• Task material
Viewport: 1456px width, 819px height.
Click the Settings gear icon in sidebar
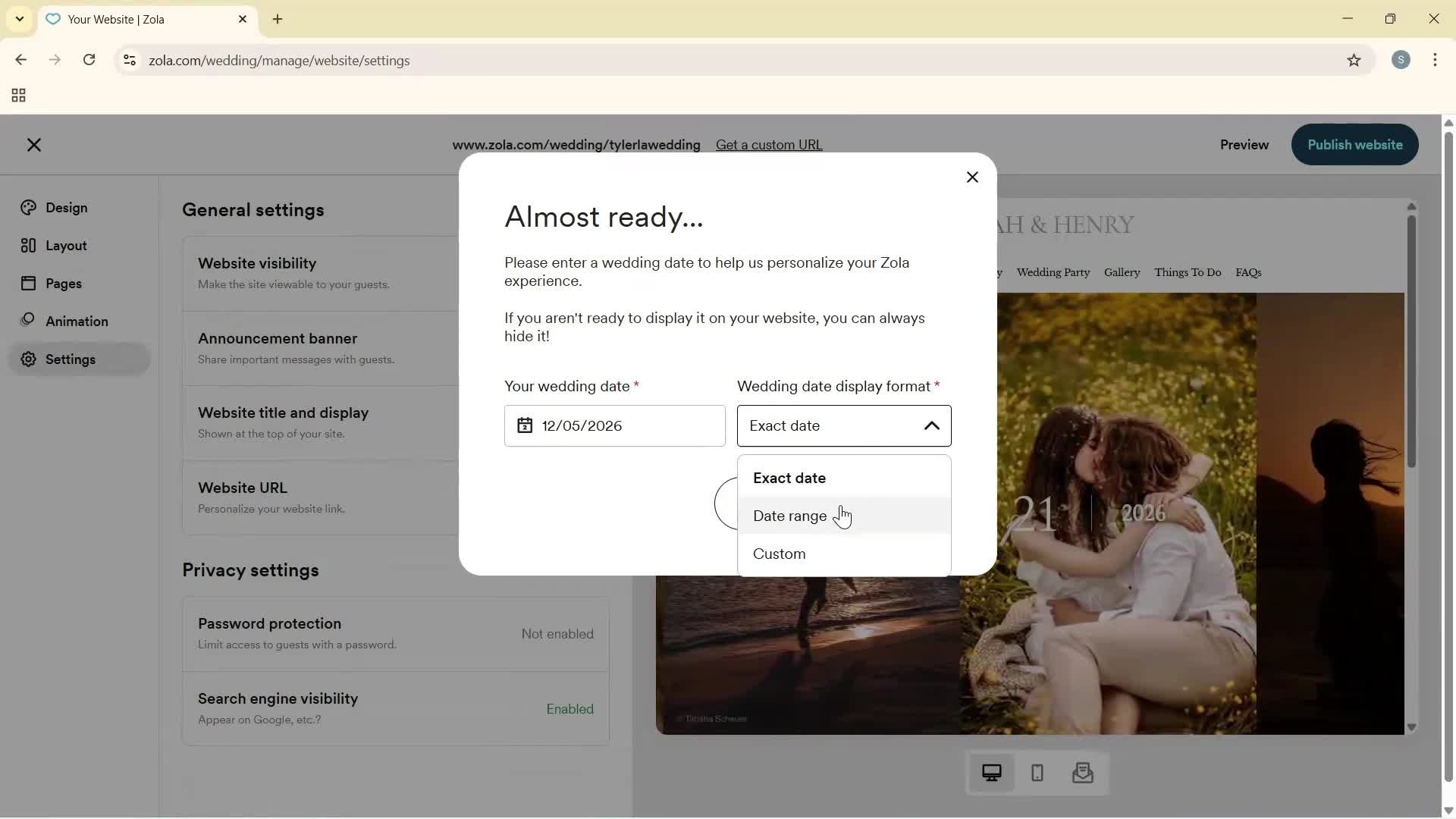point(28,359)
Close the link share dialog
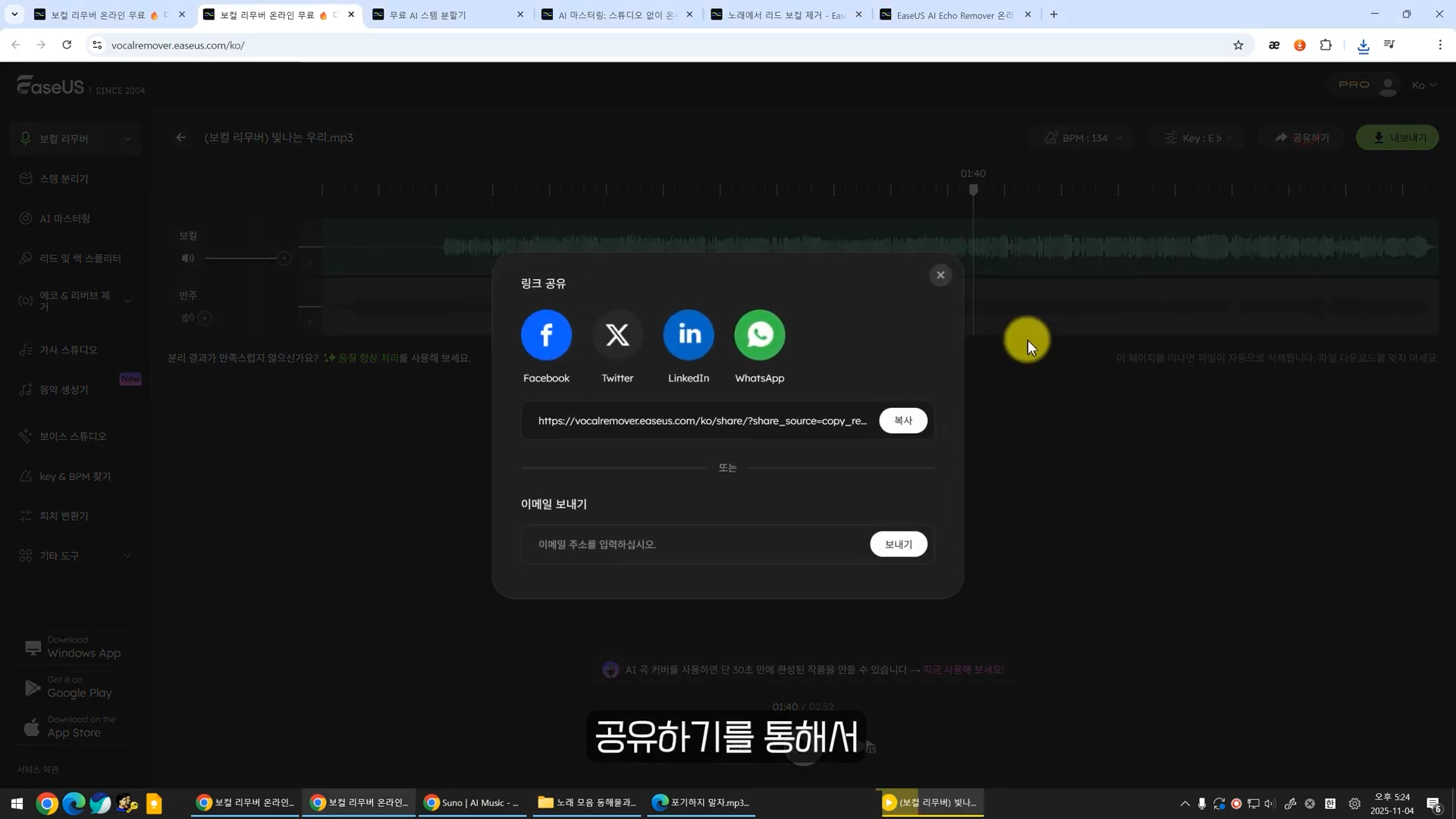The height and width of the screenshot is (819, 1456). click(940, 275)
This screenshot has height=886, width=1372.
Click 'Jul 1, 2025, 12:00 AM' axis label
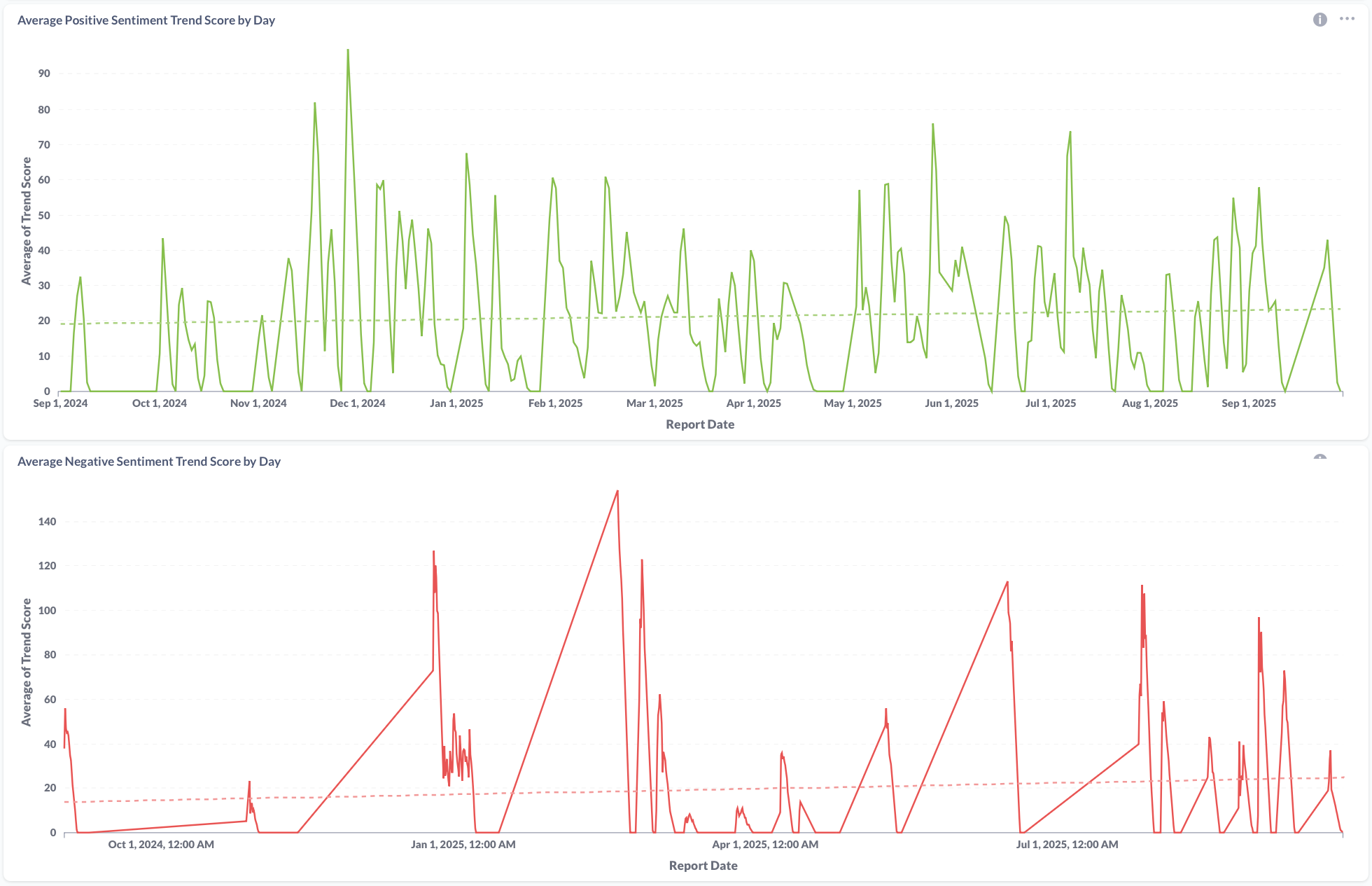(x=1067, y=845)
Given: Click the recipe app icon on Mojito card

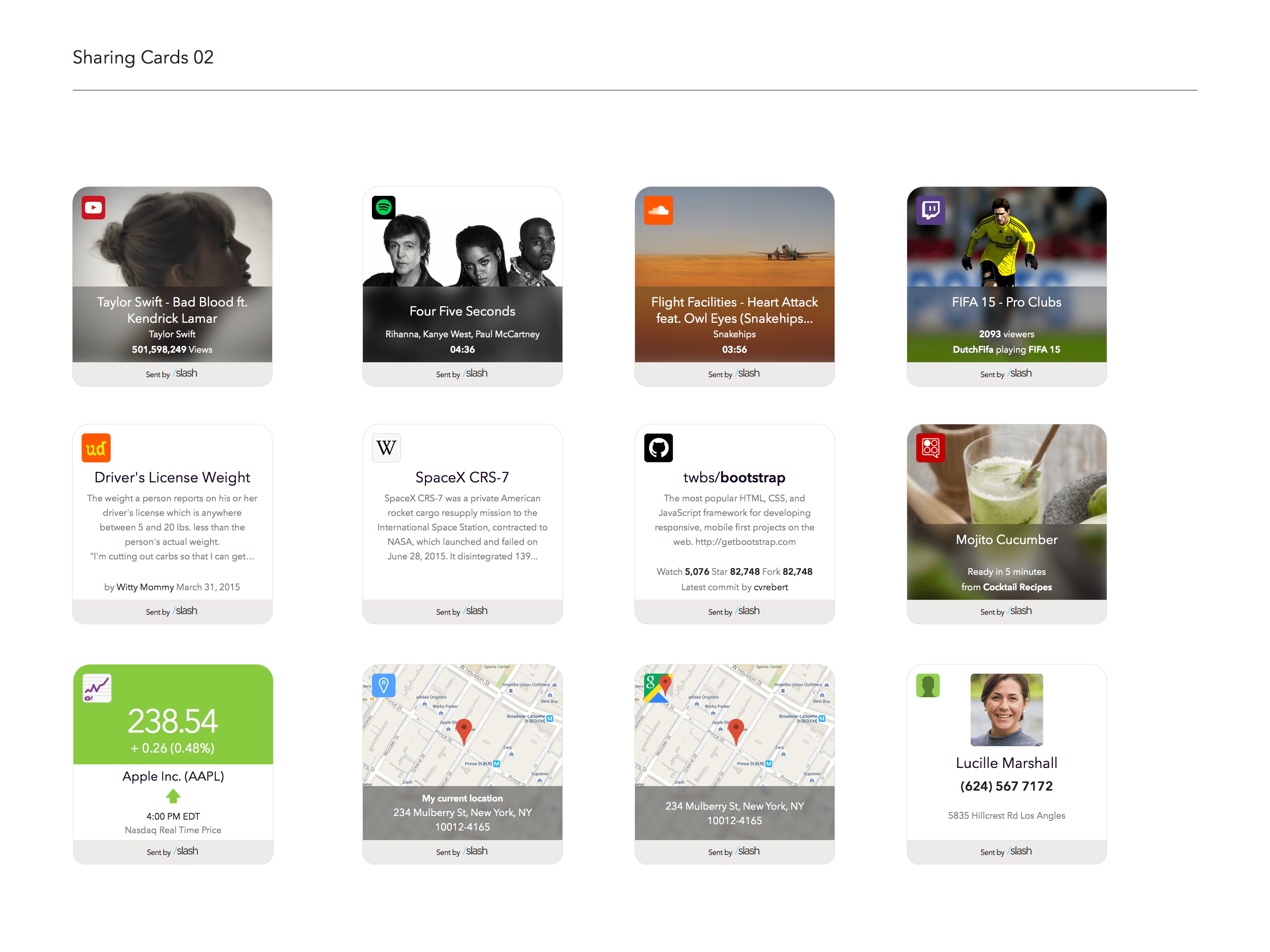Looking at the screenshot, I should click(930, 447).
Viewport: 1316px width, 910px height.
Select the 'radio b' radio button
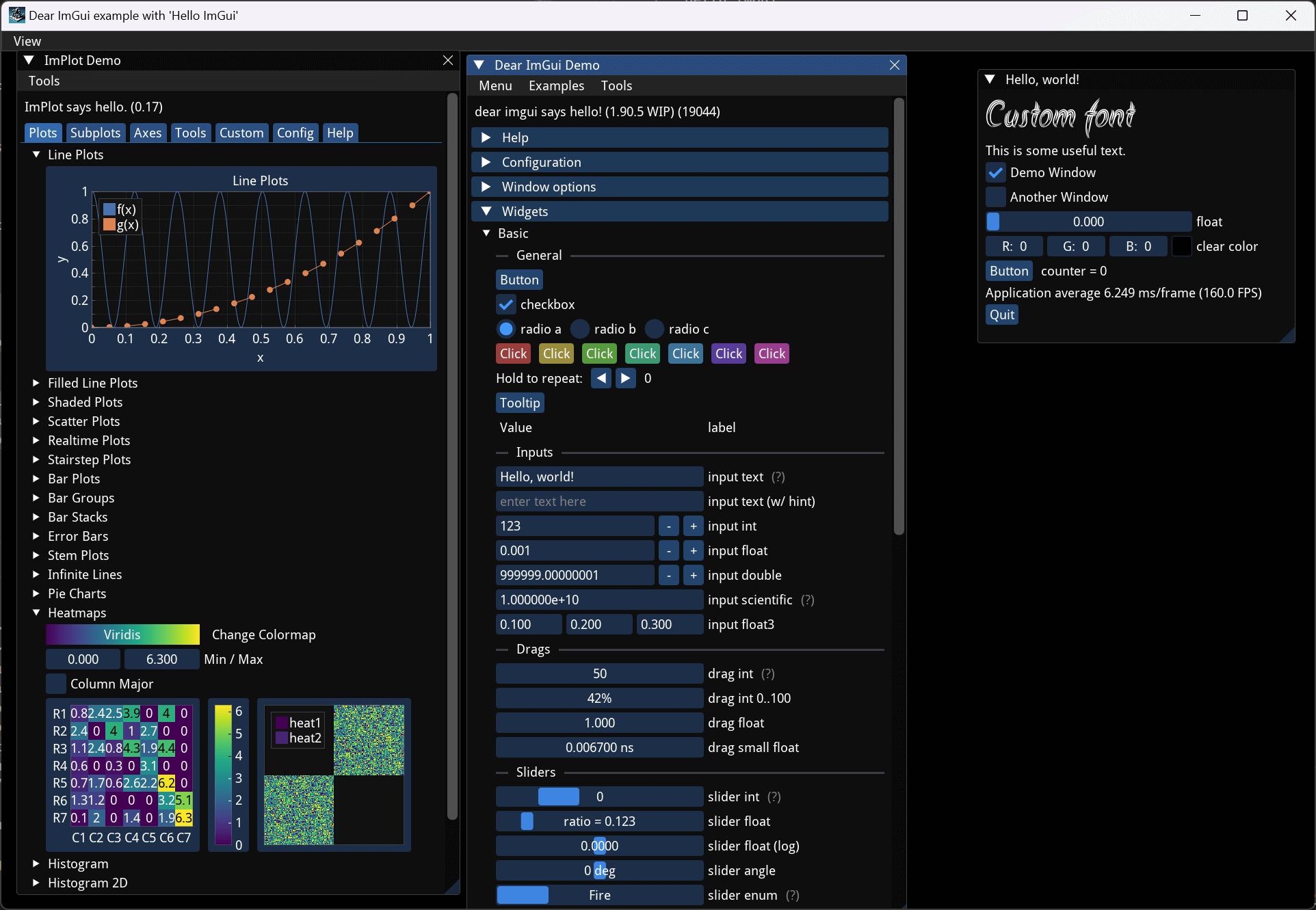tap(579, 329)
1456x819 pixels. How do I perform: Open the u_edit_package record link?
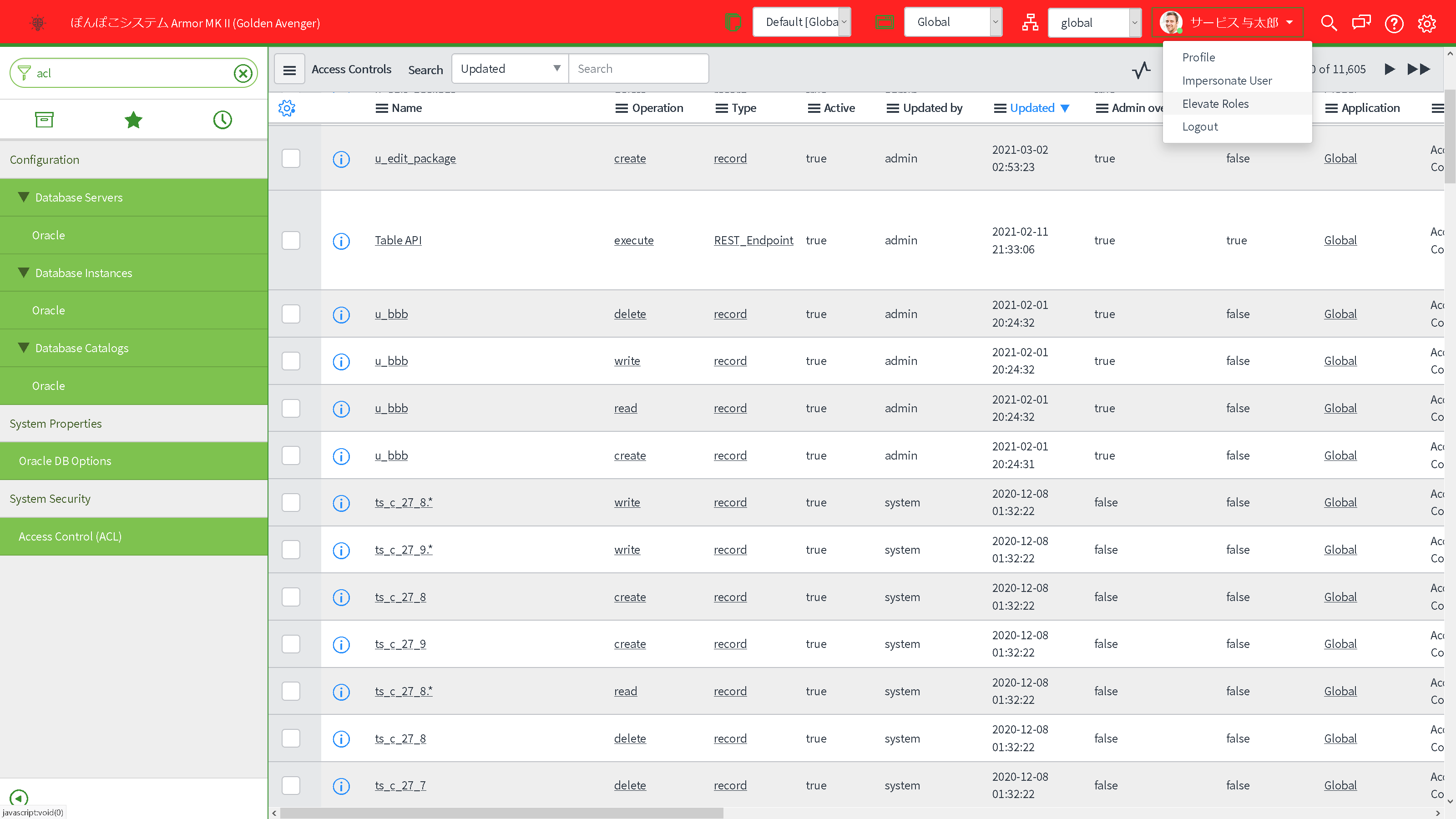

• Exercise directions
Starting with the line that contains "Viewport: 1316px width, 910px height." and ending with the last line of the material, every line must be written out exactly; no other lines and no pictures are wanted.

• Finished exercise
Viewport: 1316px width, 910px height.
Select the 'radio b' radio button
tap(579, 329)
1456x819 pixels. How do I perform: Open the u_edit_package record link?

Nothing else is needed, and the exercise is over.